* **Problem details**
Restate word for word the lines of the records below, starting at the line that contains "Das sagen unsere Kunden (540, 150)" and ending at the line that contains "groß] (332, 523)", with both of those lines included and nothing else.

* **Stored dataset items**
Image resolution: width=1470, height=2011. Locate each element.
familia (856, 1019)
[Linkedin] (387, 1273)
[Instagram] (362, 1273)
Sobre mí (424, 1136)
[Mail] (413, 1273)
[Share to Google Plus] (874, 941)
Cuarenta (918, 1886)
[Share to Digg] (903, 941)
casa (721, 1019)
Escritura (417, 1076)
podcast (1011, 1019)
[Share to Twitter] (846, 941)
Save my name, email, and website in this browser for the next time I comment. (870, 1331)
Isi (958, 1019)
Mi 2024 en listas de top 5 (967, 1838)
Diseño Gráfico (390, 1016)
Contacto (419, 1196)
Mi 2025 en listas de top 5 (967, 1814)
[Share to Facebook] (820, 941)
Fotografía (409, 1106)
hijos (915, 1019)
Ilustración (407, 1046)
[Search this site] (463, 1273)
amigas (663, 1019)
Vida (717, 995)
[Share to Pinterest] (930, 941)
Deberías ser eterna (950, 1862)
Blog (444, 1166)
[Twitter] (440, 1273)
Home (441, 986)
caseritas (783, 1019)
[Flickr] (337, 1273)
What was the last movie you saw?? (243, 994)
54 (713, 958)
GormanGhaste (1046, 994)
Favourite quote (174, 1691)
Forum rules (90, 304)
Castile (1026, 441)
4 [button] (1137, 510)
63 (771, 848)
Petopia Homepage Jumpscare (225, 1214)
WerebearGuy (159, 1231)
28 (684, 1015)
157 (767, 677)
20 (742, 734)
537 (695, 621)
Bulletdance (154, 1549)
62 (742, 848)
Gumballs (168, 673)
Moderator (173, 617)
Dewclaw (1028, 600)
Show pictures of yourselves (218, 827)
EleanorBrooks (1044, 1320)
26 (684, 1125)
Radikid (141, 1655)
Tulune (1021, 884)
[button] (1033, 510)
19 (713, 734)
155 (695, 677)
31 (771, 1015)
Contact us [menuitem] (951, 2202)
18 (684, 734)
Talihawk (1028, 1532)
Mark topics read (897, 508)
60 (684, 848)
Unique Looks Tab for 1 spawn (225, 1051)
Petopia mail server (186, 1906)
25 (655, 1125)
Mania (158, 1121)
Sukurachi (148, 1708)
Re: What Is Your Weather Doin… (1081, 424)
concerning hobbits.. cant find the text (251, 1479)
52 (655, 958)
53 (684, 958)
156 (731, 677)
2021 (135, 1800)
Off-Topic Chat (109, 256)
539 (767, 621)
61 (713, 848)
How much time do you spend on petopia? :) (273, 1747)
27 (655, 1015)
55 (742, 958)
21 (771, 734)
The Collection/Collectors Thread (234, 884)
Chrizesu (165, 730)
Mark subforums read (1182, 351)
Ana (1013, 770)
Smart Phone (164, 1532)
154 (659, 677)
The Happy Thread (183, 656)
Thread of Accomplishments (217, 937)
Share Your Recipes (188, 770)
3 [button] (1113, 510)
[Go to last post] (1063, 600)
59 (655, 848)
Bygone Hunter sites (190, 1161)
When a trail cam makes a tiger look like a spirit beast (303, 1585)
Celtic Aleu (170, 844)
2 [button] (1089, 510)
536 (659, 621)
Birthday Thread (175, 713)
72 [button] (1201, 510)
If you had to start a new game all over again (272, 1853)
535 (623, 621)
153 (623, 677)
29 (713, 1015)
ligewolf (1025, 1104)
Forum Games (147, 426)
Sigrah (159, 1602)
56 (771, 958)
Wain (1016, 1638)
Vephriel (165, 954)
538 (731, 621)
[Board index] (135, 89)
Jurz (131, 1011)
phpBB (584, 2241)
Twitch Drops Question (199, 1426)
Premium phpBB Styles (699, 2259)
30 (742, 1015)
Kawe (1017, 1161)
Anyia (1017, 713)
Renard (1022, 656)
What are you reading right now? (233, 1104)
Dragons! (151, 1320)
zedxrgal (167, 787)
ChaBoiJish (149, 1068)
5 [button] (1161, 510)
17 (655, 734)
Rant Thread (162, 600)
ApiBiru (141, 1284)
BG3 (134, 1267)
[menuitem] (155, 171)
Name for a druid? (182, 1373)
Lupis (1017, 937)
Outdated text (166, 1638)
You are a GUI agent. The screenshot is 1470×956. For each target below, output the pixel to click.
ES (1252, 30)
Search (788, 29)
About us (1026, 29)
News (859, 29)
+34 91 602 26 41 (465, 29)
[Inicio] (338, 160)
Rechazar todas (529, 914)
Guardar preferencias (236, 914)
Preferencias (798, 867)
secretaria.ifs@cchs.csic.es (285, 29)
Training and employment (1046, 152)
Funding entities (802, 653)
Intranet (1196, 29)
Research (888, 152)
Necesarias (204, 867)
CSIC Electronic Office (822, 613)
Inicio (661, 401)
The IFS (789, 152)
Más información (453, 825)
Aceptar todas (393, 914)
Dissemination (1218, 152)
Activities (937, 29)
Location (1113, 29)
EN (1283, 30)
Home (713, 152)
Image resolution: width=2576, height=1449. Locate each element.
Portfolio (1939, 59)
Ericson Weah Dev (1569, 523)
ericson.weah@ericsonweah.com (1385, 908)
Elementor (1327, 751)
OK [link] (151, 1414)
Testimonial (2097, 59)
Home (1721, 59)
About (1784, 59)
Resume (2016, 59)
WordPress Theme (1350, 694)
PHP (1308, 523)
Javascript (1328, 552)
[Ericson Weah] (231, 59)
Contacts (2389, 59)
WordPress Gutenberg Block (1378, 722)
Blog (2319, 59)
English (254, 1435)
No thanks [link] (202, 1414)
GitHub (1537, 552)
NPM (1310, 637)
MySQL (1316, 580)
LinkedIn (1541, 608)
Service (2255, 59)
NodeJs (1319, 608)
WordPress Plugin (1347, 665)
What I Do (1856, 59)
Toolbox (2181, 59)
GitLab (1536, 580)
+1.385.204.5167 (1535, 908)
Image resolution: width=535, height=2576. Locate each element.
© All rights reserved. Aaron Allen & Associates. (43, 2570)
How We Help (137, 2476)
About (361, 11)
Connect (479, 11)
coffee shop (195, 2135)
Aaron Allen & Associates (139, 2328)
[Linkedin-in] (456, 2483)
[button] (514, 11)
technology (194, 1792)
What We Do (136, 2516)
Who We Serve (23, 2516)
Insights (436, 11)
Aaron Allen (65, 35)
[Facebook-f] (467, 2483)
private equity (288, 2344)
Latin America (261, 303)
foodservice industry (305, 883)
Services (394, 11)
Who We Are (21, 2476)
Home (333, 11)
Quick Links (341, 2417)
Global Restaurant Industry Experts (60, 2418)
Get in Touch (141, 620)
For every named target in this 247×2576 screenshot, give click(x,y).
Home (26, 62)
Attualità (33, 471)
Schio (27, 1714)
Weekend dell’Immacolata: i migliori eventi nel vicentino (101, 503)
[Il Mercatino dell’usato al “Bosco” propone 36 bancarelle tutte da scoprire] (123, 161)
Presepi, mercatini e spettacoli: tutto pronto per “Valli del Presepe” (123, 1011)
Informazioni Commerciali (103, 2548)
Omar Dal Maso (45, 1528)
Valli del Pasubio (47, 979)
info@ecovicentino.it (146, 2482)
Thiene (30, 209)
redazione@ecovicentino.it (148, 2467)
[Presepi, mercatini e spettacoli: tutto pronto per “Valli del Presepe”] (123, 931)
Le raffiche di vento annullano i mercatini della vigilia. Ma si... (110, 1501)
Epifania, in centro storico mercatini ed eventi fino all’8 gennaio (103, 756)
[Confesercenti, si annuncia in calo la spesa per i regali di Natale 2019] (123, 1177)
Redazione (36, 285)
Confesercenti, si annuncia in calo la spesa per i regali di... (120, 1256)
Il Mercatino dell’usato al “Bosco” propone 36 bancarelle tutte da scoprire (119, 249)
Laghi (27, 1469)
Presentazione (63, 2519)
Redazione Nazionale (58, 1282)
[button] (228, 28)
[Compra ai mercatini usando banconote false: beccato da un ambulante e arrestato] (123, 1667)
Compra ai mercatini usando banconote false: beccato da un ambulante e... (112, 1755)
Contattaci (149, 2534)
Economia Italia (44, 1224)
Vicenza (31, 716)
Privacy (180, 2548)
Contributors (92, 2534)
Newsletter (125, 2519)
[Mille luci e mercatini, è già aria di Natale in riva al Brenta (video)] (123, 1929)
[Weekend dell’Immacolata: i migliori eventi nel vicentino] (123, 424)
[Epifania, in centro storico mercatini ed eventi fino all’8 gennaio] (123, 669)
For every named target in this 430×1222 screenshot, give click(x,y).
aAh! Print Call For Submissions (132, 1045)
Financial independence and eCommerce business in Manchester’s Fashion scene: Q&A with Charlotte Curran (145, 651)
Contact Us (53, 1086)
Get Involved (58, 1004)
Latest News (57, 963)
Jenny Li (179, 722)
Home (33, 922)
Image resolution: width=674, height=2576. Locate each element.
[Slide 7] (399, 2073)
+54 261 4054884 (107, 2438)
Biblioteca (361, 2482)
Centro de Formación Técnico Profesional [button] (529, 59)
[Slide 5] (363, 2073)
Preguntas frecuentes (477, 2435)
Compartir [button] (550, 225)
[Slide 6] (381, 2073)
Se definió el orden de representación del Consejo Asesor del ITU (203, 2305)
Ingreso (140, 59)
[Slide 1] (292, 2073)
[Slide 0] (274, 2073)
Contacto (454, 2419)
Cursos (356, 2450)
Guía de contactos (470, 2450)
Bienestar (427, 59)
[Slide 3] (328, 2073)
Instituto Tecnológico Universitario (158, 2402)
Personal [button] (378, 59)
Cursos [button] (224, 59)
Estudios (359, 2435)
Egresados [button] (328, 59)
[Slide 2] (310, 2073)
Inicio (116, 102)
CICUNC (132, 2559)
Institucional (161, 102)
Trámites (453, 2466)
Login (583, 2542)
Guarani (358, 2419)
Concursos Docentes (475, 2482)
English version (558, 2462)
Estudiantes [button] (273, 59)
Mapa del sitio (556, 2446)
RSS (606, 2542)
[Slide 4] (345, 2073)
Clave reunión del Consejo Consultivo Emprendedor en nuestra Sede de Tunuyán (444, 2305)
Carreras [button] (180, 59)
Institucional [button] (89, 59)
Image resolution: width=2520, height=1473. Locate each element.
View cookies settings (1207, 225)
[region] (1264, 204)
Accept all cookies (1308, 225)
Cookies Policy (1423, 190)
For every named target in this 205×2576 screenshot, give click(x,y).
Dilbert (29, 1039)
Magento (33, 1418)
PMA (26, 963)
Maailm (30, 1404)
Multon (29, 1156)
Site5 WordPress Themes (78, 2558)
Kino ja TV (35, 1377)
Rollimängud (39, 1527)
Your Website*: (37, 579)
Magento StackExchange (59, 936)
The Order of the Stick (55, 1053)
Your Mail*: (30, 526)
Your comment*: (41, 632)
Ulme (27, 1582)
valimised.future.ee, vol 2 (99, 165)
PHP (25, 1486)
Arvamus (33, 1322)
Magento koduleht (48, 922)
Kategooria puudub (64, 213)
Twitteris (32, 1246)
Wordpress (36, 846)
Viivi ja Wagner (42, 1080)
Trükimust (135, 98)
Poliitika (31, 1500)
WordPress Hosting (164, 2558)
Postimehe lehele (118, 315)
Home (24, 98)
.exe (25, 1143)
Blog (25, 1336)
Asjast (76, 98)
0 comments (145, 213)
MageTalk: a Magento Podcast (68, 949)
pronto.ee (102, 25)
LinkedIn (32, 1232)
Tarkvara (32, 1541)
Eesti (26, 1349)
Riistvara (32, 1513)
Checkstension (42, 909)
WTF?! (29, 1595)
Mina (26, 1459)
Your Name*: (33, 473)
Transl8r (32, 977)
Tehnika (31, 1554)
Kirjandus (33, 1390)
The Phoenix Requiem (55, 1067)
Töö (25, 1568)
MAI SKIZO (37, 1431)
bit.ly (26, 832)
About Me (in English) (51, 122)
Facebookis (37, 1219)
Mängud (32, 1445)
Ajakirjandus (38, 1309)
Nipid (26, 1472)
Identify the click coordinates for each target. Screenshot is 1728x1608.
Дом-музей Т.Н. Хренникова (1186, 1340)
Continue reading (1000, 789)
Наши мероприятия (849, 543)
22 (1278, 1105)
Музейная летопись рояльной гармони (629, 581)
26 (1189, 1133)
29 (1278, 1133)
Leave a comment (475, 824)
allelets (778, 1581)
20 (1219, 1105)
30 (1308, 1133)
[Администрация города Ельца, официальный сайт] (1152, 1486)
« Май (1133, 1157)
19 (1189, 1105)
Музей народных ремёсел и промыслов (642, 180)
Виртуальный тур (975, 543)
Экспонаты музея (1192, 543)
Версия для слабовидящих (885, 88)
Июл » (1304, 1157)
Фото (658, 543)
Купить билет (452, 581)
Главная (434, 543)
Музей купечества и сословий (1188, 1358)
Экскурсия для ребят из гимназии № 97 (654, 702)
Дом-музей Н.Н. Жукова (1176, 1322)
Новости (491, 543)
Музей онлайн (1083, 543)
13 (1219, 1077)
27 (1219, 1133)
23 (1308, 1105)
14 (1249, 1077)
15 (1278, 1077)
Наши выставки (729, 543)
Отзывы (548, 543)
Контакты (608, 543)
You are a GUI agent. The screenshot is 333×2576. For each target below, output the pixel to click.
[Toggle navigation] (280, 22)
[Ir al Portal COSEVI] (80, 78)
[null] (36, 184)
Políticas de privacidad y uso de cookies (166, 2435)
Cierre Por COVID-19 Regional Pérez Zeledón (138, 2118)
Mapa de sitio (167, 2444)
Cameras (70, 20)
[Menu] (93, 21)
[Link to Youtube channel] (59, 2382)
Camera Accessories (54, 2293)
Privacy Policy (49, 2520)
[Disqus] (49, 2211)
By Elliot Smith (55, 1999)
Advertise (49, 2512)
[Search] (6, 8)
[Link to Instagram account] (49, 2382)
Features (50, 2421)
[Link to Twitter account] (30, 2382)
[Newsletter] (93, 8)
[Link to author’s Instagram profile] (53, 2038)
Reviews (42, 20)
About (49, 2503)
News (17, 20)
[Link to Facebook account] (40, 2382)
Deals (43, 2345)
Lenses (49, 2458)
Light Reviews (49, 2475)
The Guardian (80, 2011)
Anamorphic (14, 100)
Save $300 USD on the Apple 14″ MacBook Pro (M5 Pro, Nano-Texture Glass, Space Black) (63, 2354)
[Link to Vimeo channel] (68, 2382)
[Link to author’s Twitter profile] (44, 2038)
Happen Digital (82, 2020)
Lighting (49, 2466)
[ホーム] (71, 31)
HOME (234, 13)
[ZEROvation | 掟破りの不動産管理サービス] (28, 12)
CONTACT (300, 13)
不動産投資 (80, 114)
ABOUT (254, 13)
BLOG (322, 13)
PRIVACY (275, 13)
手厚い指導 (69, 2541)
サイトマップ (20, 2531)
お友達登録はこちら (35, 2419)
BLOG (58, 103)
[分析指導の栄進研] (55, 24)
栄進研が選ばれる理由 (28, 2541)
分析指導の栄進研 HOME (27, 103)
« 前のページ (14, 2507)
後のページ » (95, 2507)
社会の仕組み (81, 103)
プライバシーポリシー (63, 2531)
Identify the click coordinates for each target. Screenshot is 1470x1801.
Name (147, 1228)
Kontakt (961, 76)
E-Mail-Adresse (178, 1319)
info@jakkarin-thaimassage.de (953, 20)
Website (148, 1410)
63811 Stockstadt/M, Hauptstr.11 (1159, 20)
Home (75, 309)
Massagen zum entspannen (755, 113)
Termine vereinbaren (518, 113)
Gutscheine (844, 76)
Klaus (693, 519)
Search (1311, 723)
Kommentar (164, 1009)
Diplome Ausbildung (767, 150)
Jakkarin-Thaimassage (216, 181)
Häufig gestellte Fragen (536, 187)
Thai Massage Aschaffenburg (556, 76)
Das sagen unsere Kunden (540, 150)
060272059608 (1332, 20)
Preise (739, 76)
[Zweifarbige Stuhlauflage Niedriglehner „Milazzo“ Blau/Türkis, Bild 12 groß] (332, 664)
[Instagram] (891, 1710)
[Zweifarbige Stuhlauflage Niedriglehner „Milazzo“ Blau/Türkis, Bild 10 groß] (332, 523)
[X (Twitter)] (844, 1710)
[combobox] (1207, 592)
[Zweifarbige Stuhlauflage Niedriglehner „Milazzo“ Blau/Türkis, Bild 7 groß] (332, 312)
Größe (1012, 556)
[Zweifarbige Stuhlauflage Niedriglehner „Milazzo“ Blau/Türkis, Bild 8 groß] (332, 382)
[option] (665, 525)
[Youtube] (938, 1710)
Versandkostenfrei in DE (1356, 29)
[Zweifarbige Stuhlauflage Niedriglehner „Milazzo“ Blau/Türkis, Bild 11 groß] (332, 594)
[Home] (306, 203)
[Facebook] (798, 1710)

* **Answer for the task**
Das sagen unsere Kunden (540, 150)
060272059608 (1332, 20)
Preise (739, 76)
[Zweifarbige Stuhlauflage Niedriglehner „Milazzo“ Blau/Türkis, Bild 12 groß] (332, 664)
[Instagram] (891, 1710)
[Zweifarbige Stuhlauflage Niedriglehner „Milazzo“ Blau/Türkis, Bild 10 groß] (332, 523)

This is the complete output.